Excerpted text:
□ □ □
The more cynical voices are already crying “foul” and that the “fix is in.” Just look at the selected categories:

(1) Power, Participation, Separation of Powers,
(2) Sexual Morals,
(3) Priestly Existence, and
(4) Women in Services and Offices of the Church.

How can a church of 23 million Catholics in which only one in ten regularly practice (2,300,000) dare to speak to a universal Church of a billion plus people?

Will the laity invited as consultants singularly represent the faithful remnant or will their number also include the vast number of dissenting voices from those who have have fallen away?

Why should those who are no longer Catholic in belief and practice be given a voice for the future direction of the Church?  Given that we invoke the protective agency of the Holy Spirit, would it not be better to restrict the consultation to believers who constitute the genuine sensus fidelium?

A quarter of German parishes have closed since 1990. We are told that 2,000 priests in 2000 dropped to 13,560 in 2017. But the figure is worse given that 2,712 of these priests are from abroad. The numbers of native German priests has dropped to 10,848 (down almost by half in seventeen years). Instead of worrying about the Church in the rest of the world, the Germans should narrow their focus to themselves as they now constitute a dying church that is in desperate need of life-support.
□ □ □
Work order 1: According to the excerpt, what share of German parishes has closed since 1990?
Work order 2: Reproduce everything in the excerpt from "The more cynical" down to "genuine sensus fidelium?".
Work order 3: Why does the excerpt say the Germans should narrow their focus to themselves instead of worrying about the Church in the rest of the world?
The rows that follow are separate material and have no connection to the excerpt.

Dataset extract:
□ □ □
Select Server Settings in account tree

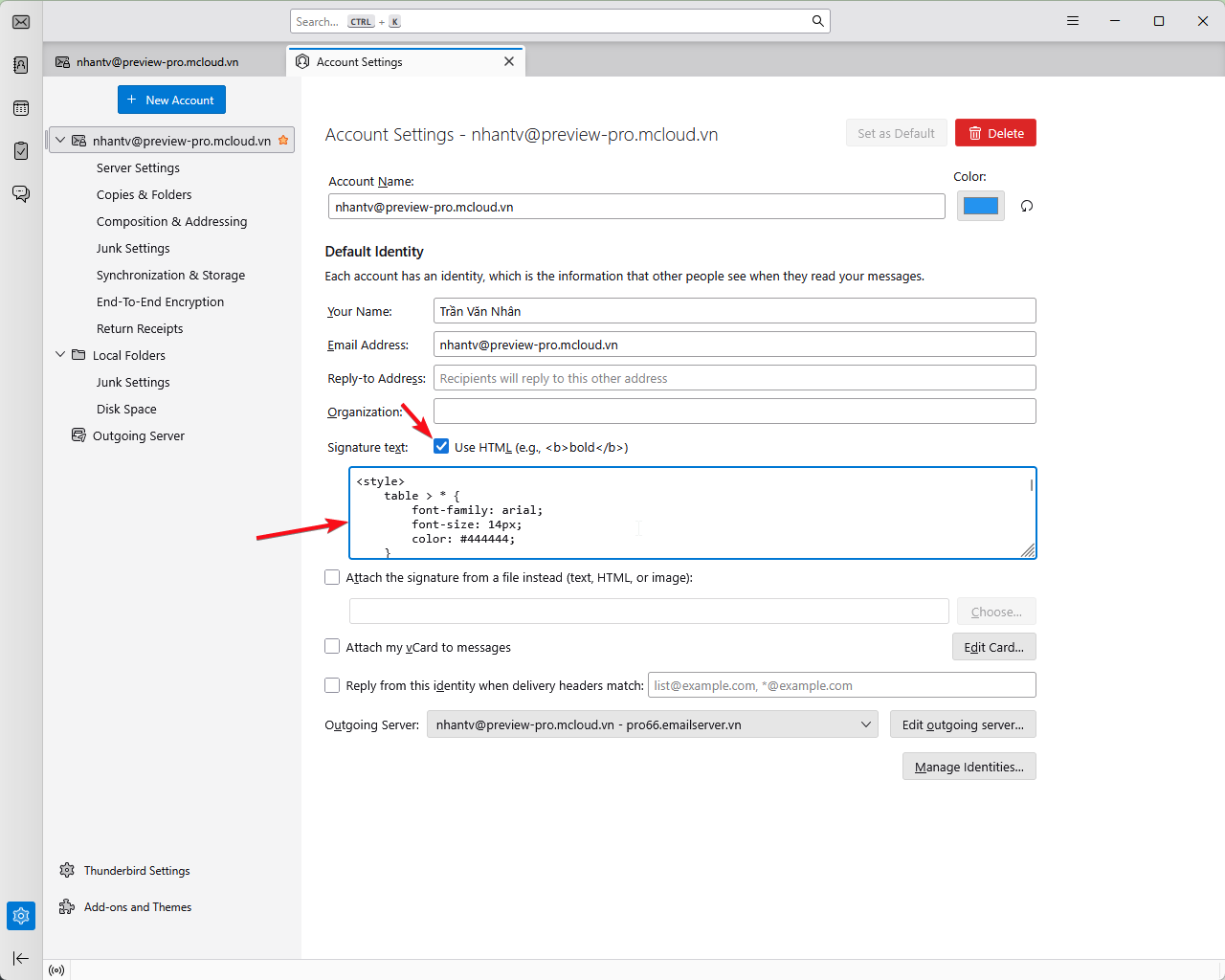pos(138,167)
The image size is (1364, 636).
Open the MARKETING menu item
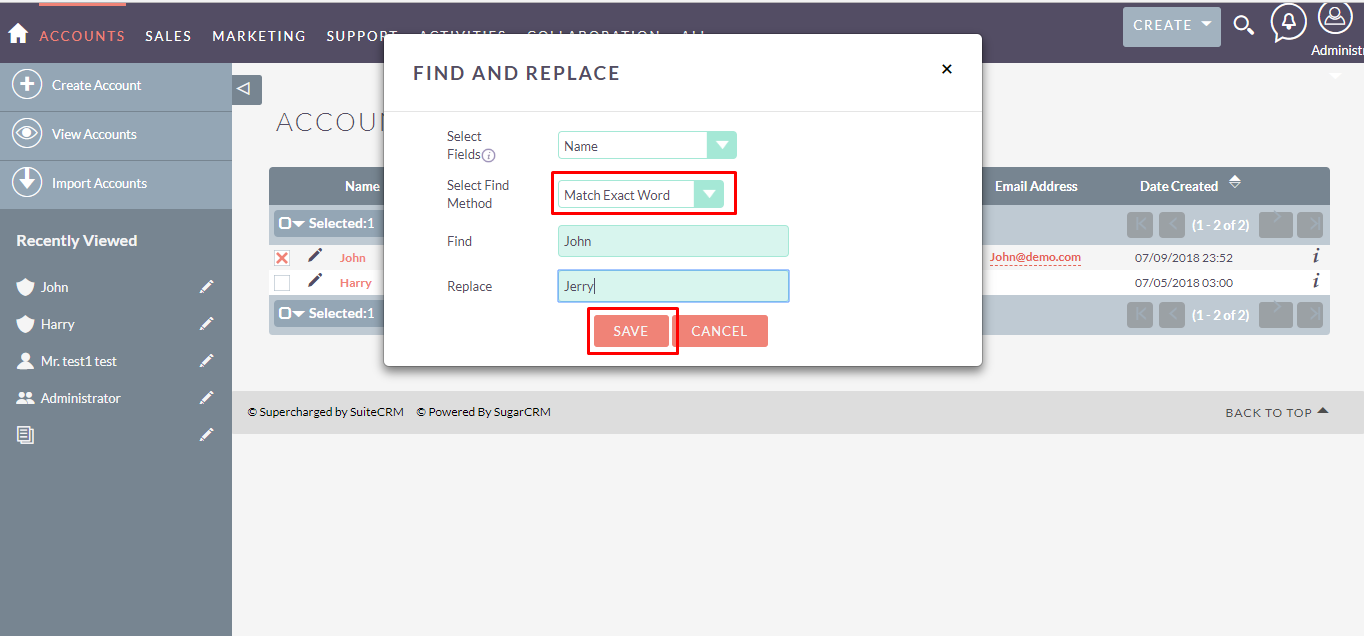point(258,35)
□ □ □
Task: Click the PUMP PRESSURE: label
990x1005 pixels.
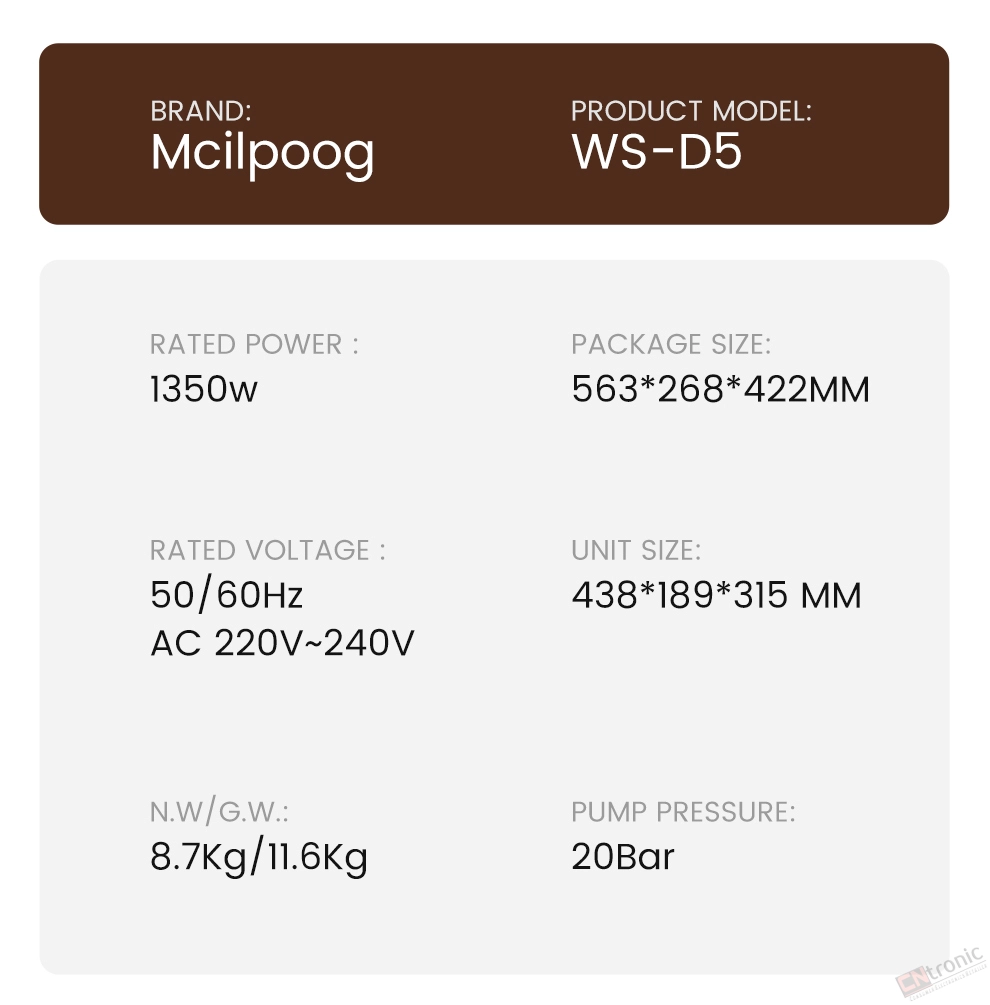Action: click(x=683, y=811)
□ □ □
Expected answer 1: A quarter of German parishes.

Expected answer 2:
The more cynical voices are already crying “foul” and that the “fix is in.” Just look at the selected categories:

(1) Power, Participation, Separation of Powers,
(2) Sexual Morals,
(3) Priestly Existence, and
(4) Women in Services and Offices of the Church.

How can a church of 23 million Catholics in which only one in ten regularly practice (2,300,000) dare to speak to a universal Church of a billion plus people?

Will the laity invited as consultants singularly represent the faithful remnant or will their number also include the vast number of dissenting voices from those who have have fallen away?

Why should those who are no longer Catholic in belief and practice be given a voice for the future direction of the Church?  Given that we invoke the protective agency of the Holy Spirit, would it not be better to restrict the consultation to believers who constitute the genuine sensus fidelium?

Expected answer 3: The excerpt says that the German church is now a dying church in desperate need of life-support. It supports this claim with the closure of a quarter of German parishes since 1990 and the decline in native German priests to 10,848.